[Aim of the exercise] Would you set down every line of the data below exactly as it reads?

[Records to use]
---*---
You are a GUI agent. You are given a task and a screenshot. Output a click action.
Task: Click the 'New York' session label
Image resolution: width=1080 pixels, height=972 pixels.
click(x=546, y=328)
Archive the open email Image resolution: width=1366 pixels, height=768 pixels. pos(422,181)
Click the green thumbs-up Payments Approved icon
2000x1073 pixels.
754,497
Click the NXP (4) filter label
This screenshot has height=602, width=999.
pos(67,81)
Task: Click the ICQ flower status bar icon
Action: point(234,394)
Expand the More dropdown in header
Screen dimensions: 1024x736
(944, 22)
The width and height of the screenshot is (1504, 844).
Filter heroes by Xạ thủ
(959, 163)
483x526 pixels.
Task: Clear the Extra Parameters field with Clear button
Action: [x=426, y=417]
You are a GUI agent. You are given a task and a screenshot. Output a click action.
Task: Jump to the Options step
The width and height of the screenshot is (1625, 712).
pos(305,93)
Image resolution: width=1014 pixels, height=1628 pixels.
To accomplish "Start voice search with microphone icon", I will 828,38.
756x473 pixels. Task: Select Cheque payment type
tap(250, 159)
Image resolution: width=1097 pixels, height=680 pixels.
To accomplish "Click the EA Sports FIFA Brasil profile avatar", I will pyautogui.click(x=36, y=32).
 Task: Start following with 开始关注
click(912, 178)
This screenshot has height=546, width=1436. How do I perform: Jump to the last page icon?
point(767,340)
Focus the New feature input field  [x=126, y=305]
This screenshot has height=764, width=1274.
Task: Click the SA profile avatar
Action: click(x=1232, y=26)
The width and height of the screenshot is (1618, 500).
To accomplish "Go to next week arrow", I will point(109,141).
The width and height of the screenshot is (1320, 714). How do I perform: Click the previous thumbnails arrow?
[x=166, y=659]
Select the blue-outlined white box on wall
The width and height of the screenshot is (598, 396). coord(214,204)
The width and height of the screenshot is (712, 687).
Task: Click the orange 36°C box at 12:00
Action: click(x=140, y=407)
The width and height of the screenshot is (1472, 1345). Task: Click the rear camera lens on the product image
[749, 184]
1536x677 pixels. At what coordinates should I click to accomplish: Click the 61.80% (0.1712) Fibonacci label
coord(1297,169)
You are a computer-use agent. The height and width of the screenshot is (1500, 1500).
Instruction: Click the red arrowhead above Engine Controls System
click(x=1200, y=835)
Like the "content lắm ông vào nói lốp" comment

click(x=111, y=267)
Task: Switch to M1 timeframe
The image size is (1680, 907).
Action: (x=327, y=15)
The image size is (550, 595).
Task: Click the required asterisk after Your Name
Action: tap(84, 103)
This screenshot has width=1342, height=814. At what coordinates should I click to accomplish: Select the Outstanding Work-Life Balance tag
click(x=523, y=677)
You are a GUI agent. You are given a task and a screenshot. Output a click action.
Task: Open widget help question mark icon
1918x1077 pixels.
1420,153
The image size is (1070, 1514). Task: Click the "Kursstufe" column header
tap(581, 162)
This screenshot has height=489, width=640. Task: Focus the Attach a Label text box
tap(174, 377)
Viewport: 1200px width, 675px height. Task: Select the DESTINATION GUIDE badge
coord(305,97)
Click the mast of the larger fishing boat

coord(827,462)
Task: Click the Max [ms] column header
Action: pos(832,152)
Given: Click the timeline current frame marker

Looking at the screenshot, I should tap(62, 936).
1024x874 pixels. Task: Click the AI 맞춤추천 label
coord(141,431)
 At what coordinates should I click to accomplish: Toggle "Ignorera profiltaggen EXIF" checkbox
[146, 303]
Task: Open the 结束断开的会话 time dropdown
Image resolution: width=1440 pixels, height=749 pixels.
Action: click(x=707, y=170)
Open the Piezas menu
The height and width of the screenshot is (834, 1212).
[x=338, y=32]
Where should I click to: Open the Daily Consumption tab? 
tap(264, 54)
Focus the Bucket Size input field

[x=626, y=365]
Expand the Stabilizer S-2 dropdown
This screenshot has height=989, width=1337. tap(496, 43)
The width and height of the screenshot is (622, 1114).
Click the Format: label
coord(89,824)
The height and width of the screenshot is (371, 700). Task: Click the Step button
---*---
[Finished task]
You are a GUI agent. You are given a task and a screenshot. Output a click action.
Task: Click the 'New York' session label
Image resolution: width=1080 pixels, height=972 pixels.
click(x=546, y=328)
Archive the open email Image resolution: width=1366 pixels, height=768 pixels. pos(422,181)
Click the green thumbs-up Payments Approved icon
2000x1073 pixels.
754,497
Click the NXP (4) filter label
This screenshot has height=602, width=999.
pos(67,81)
Task: Click the ICQ flower status bar icon
Action: point(234,394)
Expand the More dropdown in header
Screen dimensions: 1024x736
(944, 22)
The width and height of the screenshot is (1504, 844).
Filter heroes by Xạ thủ
(959, 163)
483x526 pixels.
Task: Clear the Extra Parameters field with Clear button
Action: [x=426, y=417]
You are a GUI agent. You are given a task and a screenshot. Output a click action.
Task: Jump to the Options step
The width and height of the screenshot is (1625, 712).
pos(305,93)
Image resolution: width=1014 pixels, height=1628 pixels.
To accomplish "Start voice search with microphone icon", I will 828,38.
756x473 pixels. Task: Select Cheque payment type
tap(250, 159)
Image resolution: width=1097 pixels, height=680 pixels.
To accomplish "Click the EA Sports FIFA Brasil profile avatar", I will pyautogui.click(x=36, y=32).
 Task: Start following with 开始关注
click(912, 178)
This screenshot has height=546, width=1436. How do I perform: Jump to the last page icon?
point(767,340)
Focus the New feature input field  [x=126, y=305]
This screenshot has height=764, width=1274.
Task: Click the SA profile avatar
Action: click(x=1232, y=26)
The width and height of the screenshot is (1618, 500).
To accomplish "Go to next week arrow", I will point(109,141).
The width and height of the screenshot is (1320, 714). How do I perform: Click the previous thumbnails arrow?
[x=166, y=659]
Select the blue-outlined white box on wall
The width and height of the screenshot is (598, 396). coord(214,204)
The width and height of the screenshot is (712, 687).
Task: Click the orange 36°C box at 12:00
Action: click(x=140, y=407)
The width and height of the screenshot is (1472, 1345). Task: Click the rear camera lens on the product image
[749, 184]
1536x677 pixels. At what coordinates should I click to accomplish: Click the 61.80% (0.1712) Fibonacci label
coord(1297,169)
You are a computer-use agent. The height and width of the screenshot is (1500, 1500).
Instruction: Click the red arrowhead above Engine Controls System
click(x=1200, y=835)
Like the "content lắm ông vào nói lốp" comment

click(x=111, y=267)
Task: Switch to M1 timeframe
The image size is (1680, 907).
Action: (x=327, y=15)
The image size is (550, 595).
Task: Click the required asterisk after Your Name
Action: tap(84, 103)
This screenshot has width=1342, height=814. At what coordinates should I click to accomplish: Select the Outstanding Work-Life Balance tag
click(x=523, y=677)
You are a GUI agent. You are given a task and a screenshot. Output a click action.
Task: Open widget help question mark icon
1918x1077 pixels.
1420,153
The image size is (1070, 1514). Task: Click the "Kursstufe" column header
tap(581, 162)
This screenshot has height=489, width=640. Task: Focus the Attach a Label text box
tap(174, 377)
Viewport: 1200px width, 675px height. Task: Select the DESTINATION GUIDE badge
coord(305,97)
Click the mast of the larger fishing boat

coord(827,462)
Task: Click the Max [ms] column header
Action: pos(832,152)
Given: Click the timeline current frame marker

Looking at the screenshot, I should tap(62, 936).
1024x874 pixels. Task: Click the AI 맞춤추천 label
coord(141,431)
 At what coordinates should I click to accomplish: Toggle "Ignorera profiltaggen EXIF" checkbox
[146, 303]
Task: Open the 结束断开的会话 time dropdown
Image resolution: width=1440 pixels, height=749 pixels.
Action: click(x=707, y=170)
Open the Piezas menu
The height and width of the screenshot is (834, 1212).
[x=338, y=32]
Where should I click to: Open the Daily Consumption tab? 
tap(264, 54)
Focus the Bucket Size input field

[x=626, y=365]
Expand the Stabilizer S-2 dropdown
This screenshot has height=989, width=1337. tap(496, 43)
The width and height of the screenshot is (622, 1114).
Click the Format: label
coord(89,824)
The height and width of the screenshot is (371, 700). Task: Click the Step button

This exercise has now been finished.